When download these raw data, you can excute following script to generate pre-training data:

```bash
python tools/gen_onto_protein_data.py
```

### Downstream task data

Our experiments involved with several protein-related downstream tasks. [[Download datasets]](https://drive.google.com/file/d/1elanRIPuYEMgY749ZwrlBPRKOTPaoRQ_/view)

## Protein pre-training model

You can pre-training your own OntoProtein based above pretraining dataset. We provide the script `bash script/run_pretrain.sh` to run pre-training.
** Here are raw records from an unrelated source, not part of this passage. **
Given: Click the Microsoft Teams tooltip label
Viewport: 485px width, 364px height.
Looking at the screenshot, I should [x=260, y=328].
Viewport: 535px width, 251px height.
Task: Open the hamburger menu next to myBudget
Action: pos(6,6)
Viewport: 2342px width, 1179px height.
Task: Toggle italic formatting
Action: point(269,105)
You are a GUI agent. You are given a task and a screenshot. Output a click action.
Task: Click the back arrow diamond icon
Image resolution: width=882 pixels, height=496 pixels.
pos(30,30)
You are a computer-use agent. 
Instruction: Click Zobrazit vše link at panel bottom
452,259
And the detailed arguments are all listed in `src/training_args.py`, you can set pre-training hyperparameters to your  need.
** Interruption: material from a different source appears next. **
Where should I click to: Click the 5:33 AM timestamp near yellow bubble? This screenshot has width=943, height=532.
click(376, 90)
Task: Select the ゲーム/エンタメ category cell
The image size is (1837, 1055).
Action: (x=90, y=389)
## Usage for protein-related tasks

### Running examples

The shell files of training and evaluation for every task are provided in `task/` , and could directly run.

Also, you can utilize the running codes `main.py` , and write your shell files according to your need:

- `main.py`: support `{ss3, ss8, contact, remote_homology, fluorescence, stability}` tasks;

#### Training models

Running shell files: `bash task/run_{task}.sh`, and the contents of shell files are as follow:

```shell
nohup sh run_main.sh \
      --model ./model/ss3/ProtBertModel \
      --output_file ss3-ProtBert \
      --task_name ss3 \
      --do_train True \
      --epoch 5 \
      --optimizer AdamW \
      --per_device_batch_size 2 \
      --gradient_accumulation_steps 8 \
      --eval_step 100 \
      --eval_batchsize 4 \
      --warmup_ratio 0.08 \
      --frozen_bert False >./task/result/ss3-ProtBert.out 2>&1
```

You can set more detailed parameters in run_main.sh. The details of main.sh are as follows:

```shell
LR=3e-5
SEED=3
DATA_DIR=data/datasets
OUTPUT_DIR=data/output_data/$TASK_NAME-$SEED-$OI

python main.py \
  --task_name $TASK_NAME \
  --data_dir $DATA_DIR \
  --do_train $DO_TRAIN \
  --do_predict True \
  --model_name_or_path $MODEL \
  --per_device_train_batch_size $BS \
  --per_device_eval_batch_size $EB \
  --gradient_accumulation_steps $GS \
  --learning_rate $LR \
  --num_train_epochs $EPOCHS \
  --warmup_ratio $WR \
  --logging_steps $ES \
  --eval_steps $ES \
  --output_dir $OUTPUT_DIR \
  --seed $SEED \
  --optimizer $OPTIMIZER \
  --frozen_bert $FROZEN_BERT \
  --mean_output $MEAN_OUTPUT \

```

**Notice: the best checkpoint is saved in** `OUTPUT_DIR/`.